Beckett's book is an unashamedly political history. If you're looking to find out about the career of Brian Clough or the transition from prog rock to punk you'll have to look elsewhere (sadly). But as a guide to the three-day week, entering the EEC, the IMF negotiations or the Grunwick strike, it is excellent. Social concerns do make an appearance at times but only insofar as they are political, as when Beckett convincingly argues that the Seventies, not the Sixties, were the real decade of progress in areas such as feminism and gay rights.
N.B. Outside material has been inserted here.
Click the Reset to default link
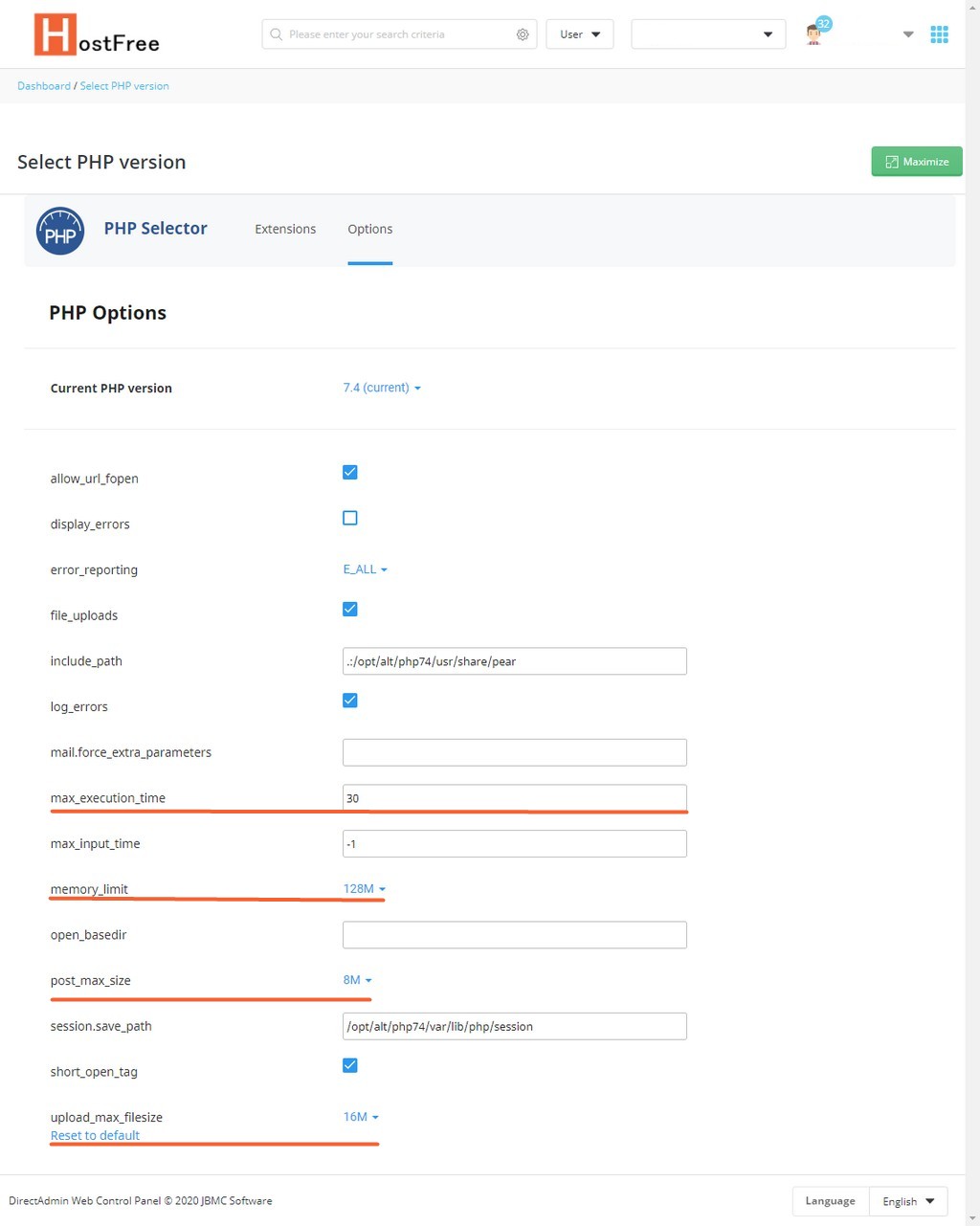 click(x=95, y=1135)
One of the big strengths of the book is the long list of interviews Beckett has managed to obtain, including many of the big hitters such as Ted Heath, Jack Jones, Arthur Scargill, Denis Healey and so on. Beckett weaves their stories cleverly into his text and his keen observation of their mannerisms adds value. It's just a shame that not everyone from the era is alive to be interviewed. On the downside Beckett wastes a lot of time musing about his own feelings as he travels around, though he doesn't let himself intrude on the text quite as annoyingly as, for example, Anna Funder did in Stasiland.

When The Lights Went Out is undoubtedly a Guardian writer's eye view of the 70s, but Beckett does his best to be even-handed, with Heath coming out rather better than Harold Wilson's tired second administration. The unions, too, are portrayed in a balanced way, with the faults on both sides described in each of the industrial disputes we encounter. But there is no hiding that the unions have become drunk with power by the end of the decade. You have to cringe when they then proceed to shoot themselves in the foot with the Winter of Discontent, directly leading to their comeuppance in the form of Mrs Thatcher.
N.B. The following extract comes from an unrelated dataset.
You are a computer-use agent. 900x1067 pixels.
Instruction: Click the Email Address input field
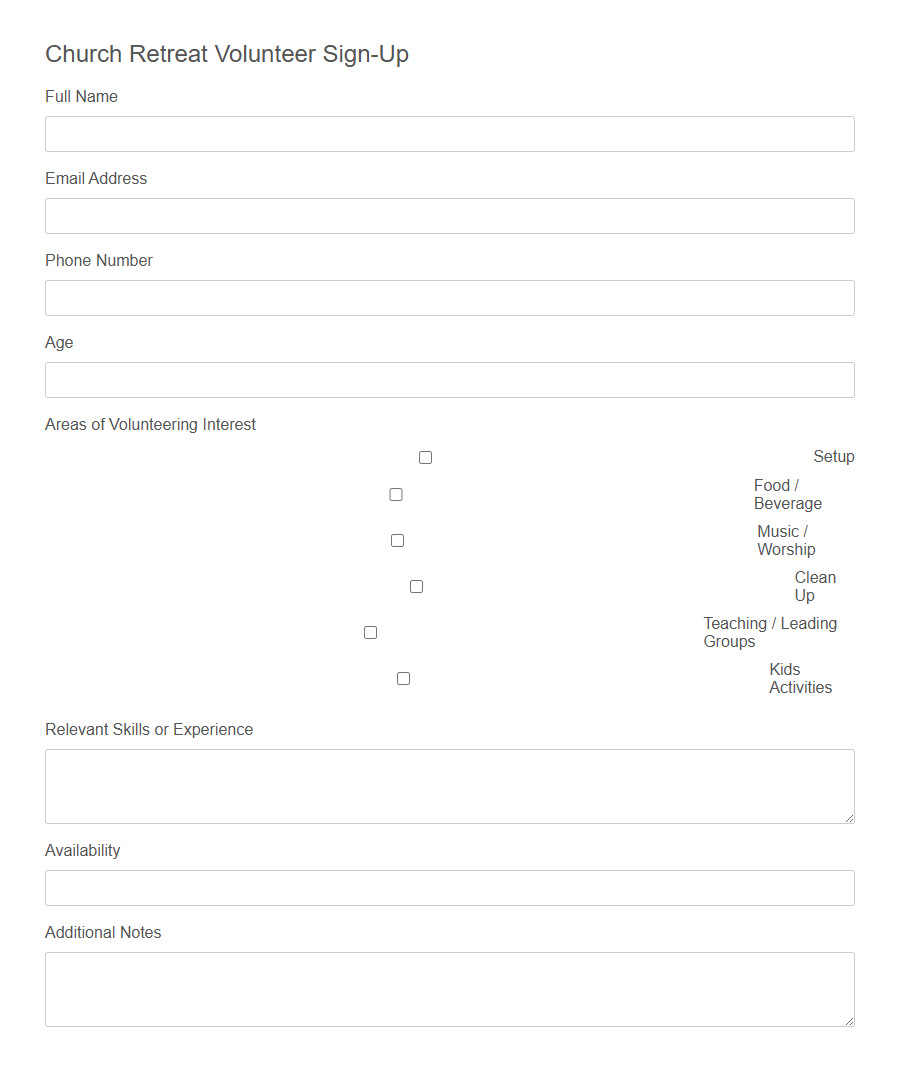tap(449, 215)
Mrs T inevitably hangs like a shadow over the second half of the book (yes, I was surprised she can cast one too). It's interesting though how marginal her wing of the party seemed before she got into power, even after she became leader. Even more interesting is the revelation (for me) that there was a modest amount of continuity between the 1980s and the Callaghan government. Callaghan declared that the post-war Keynesian consensus was dead as far back as his maiden speech as leader, and by Labour standards he was a social conservative. Nevertheless, at the end of the book you still are left wondering what might have happened had Labour still been in power when the North Sea oil started flowing in earnest.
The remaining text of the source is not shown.